Qingdao Haier Co and Jiangling Motors Corp paced gains among consumer-related companies after the State Council said it would maintain measures to boost car and home appliance sales in rural areas. China Merchants Bank Co led an advance by financial companies on speculation this year's losses were excessive relative to earnings prospects.
The Shanghai Composite Index added 38.44, or 1.3 percent, to close at 3,060.62, the highest since Jan 25. The gauge has dropped 6.6 percent so far this year. The CSI 300 Index gained 1.5 percent to 3,292.13.

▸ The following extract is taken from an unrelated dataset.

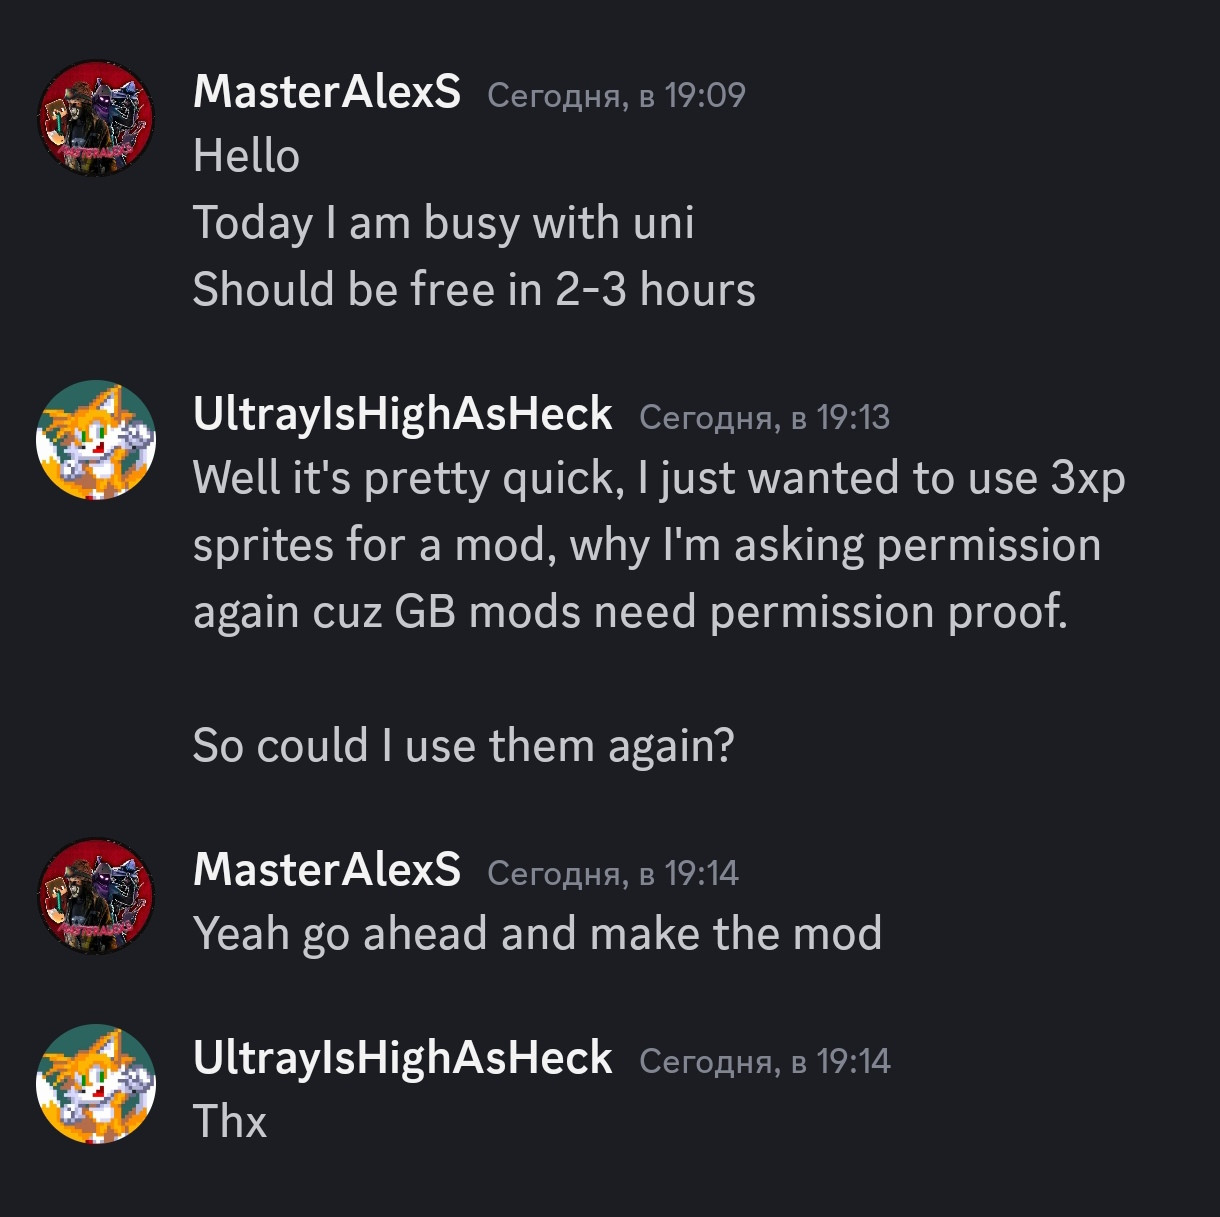
Task: Click MasterAlexS avatar beside 'Yeah go ahead' message
Action: click(x=96, y=895)
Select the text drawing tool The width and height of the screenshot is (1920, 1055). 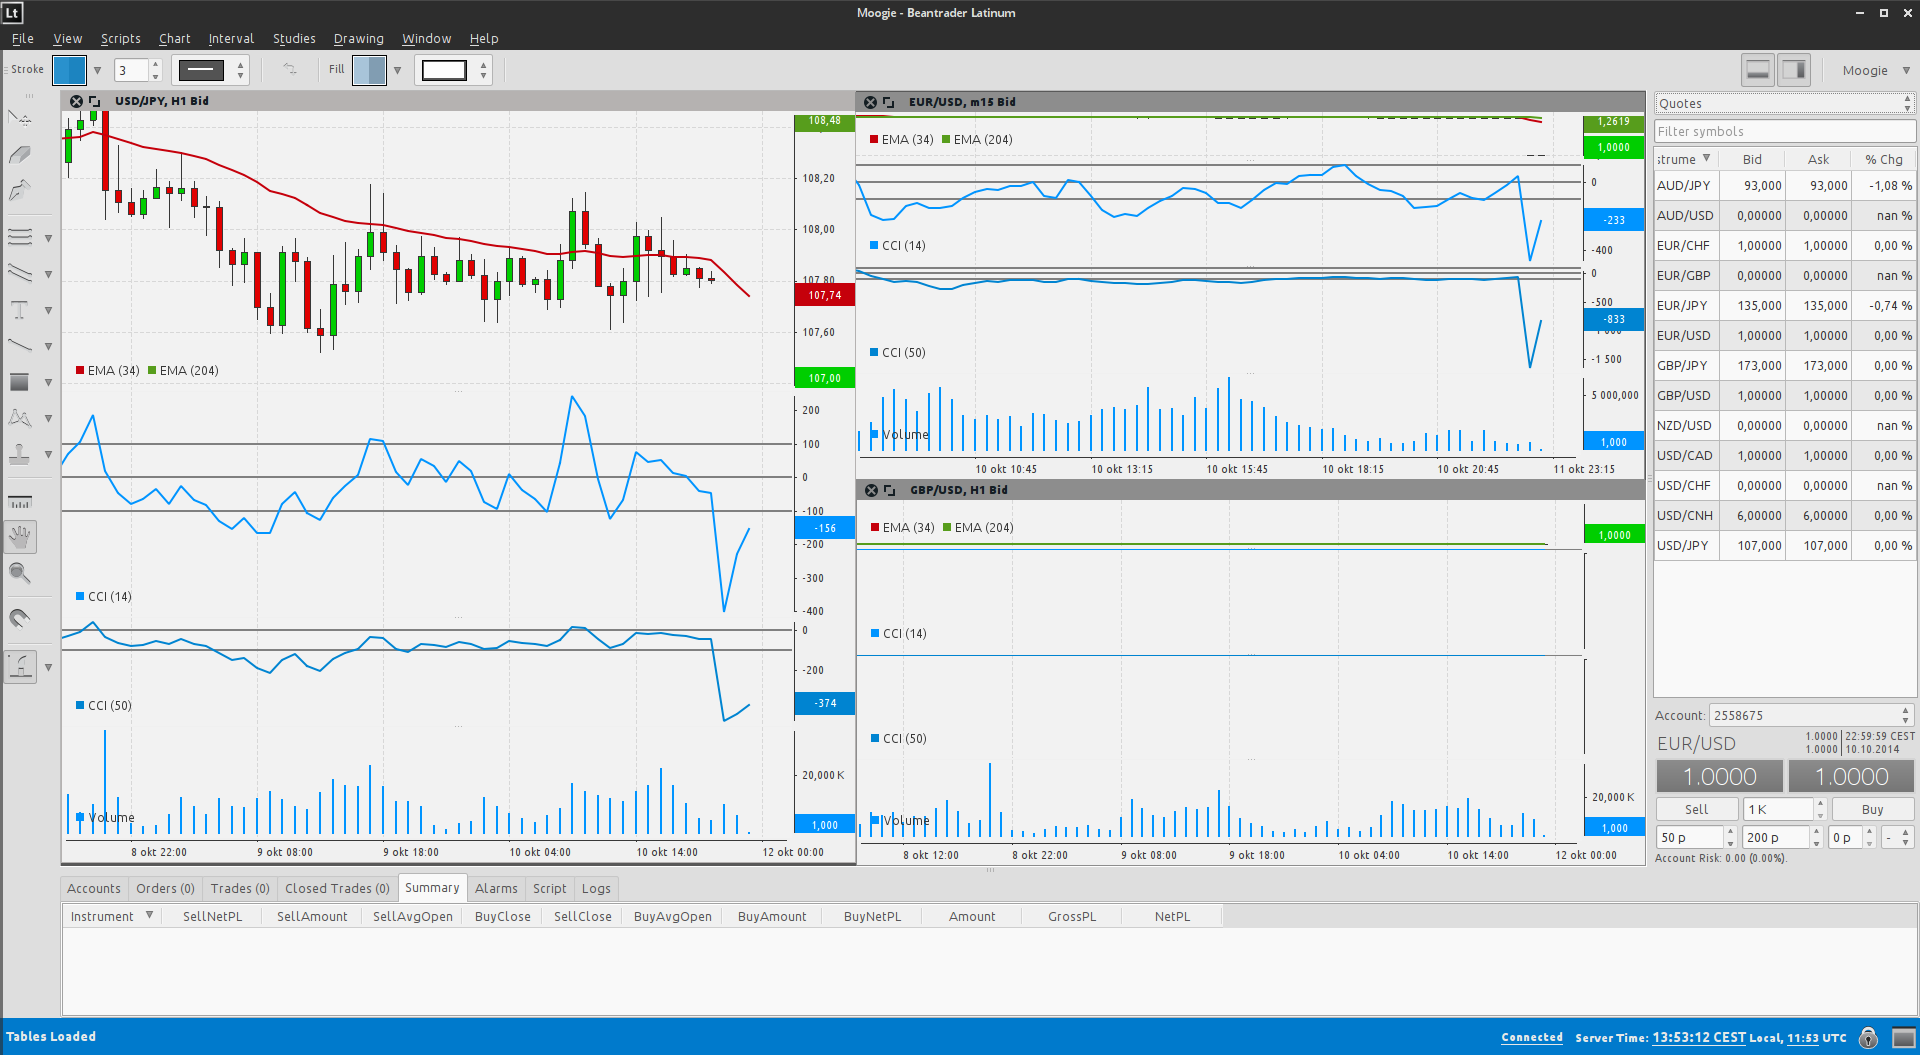click(x=19, y=310)
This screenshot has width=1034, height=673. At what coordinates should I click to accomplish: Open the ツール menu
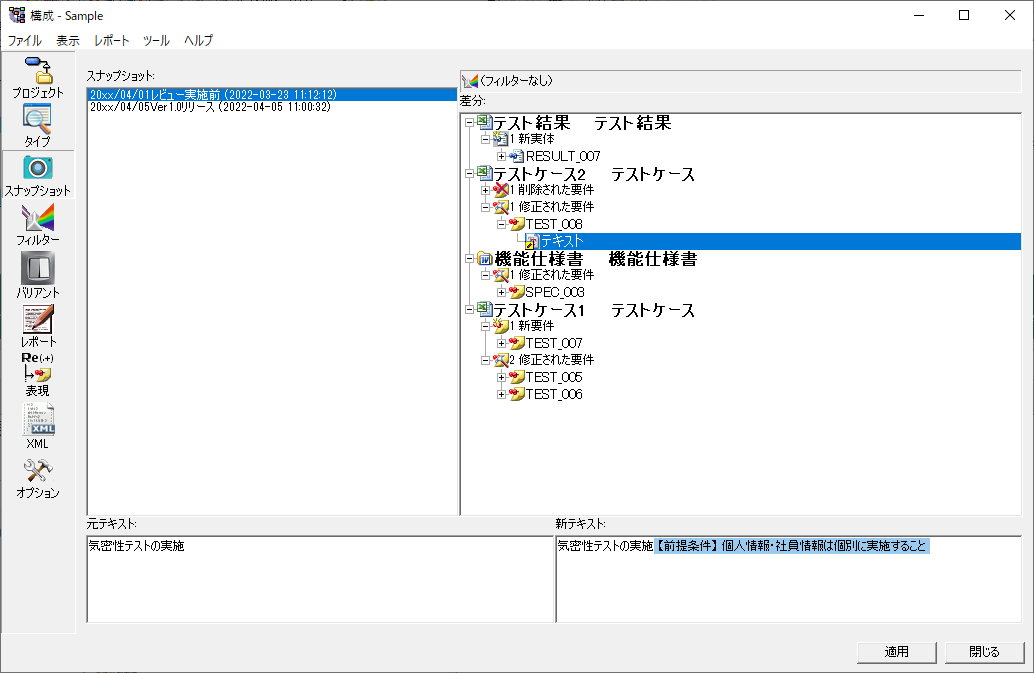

"Boosting consumption is the government's key task this year and that investment theme will persist throughout the year," said Yan Ji, who helps oversee about $1.2 billion at HSBC Jintrust Fund Management Co in Shanghai. "Some big-cap stocks are bargains given they will see continuing earnings growth and economic fundamentals are still sound."
Haier, the air-conditioner and refrigerator unit of China's biggest appliance manufacturer, rose 2.5 percent to 21.93 yuan ($3.21).
Jiangling Motors, the Chinese commercial vehicle partner with Ford Motor Co, added 1.3 percent to 21.2 yuan.
Investors opened 191,451 accounts to trade stocks in the week ended Feb 12, the last trading week before the Spring Festival holiday, according to the China Securities and Depository Corp.
That's the fewest for a five-day week since the period ended Jan 23, 2009, which preceded last year's weeklong break.
Hang Seng falls
Hong Kong stocks fell, erasing the Hang Seng Index's earlier advance, as Moody's Investors service saying it may downgrade Greece's credit rating rekindled anxiety over sovereign credit.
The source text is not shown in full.